Como a youtuber teria se mostrado irredutível, exigindo o fechamento integral dos vidros, o autor optou por estacionar o carro próximo do local de partida, para que ela desembarcasse com segurança e solicitasse outro veículo. Segundo o motorista, foi no momento que se afastava do automóvel que a ré o filmou, chamando-o de “ridículo”. Depois, tomou conhecimento da postagem, na qual a requerida aparecia chorando e distorcendo os fatos.
Segundo a ré, na ocasião da corrida fazia frio e não estava mais vigente o protocolo de saúde alegado pelo motorista, razão pela qual pediu o fechamento dos vidros. Quanto à postagem da foto do motorista, ela argumentou que, na condição de “influencer digital”, compartilha publicamente a sua rotina, desde quando acorda até o momento em que vai repousar. Por fim, negou ter ofendido o autor ou exposto a sua imagem a situação vexatória.
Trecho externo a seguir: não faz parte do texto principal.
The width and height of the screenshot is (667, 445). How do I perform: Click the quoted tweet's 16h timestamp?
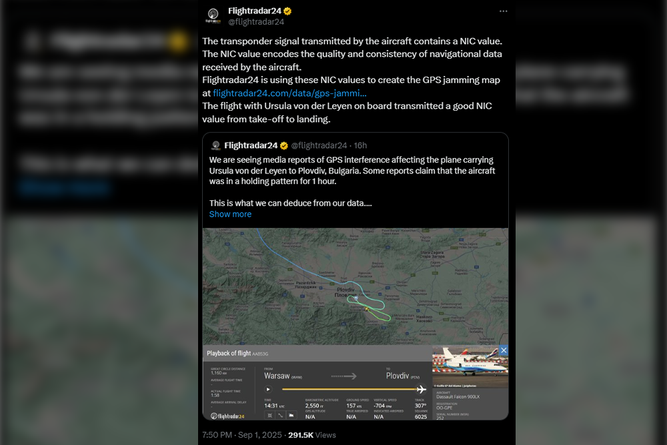click(x=360, y=145)
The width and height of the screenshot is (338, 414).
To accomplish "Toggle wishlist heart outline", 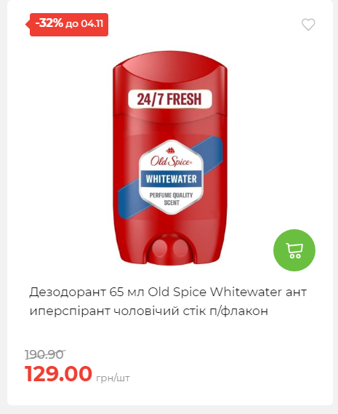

Porém, as versões das partes sobre o desentendimento que tiveram não atraíram o foco do juiz. “O cerne da controvérsia destes autos consiste em definir a existência (ou não) da prática de ato ilícito pela ré, a qual, segundo a peça inaugural, teria ofendido direito de personalidade do autor, ao tratá-lo de forma desrespeitosa, além de expor a imagem do autor nas redes sociais, sem a devida autorização, de forma vexatória.”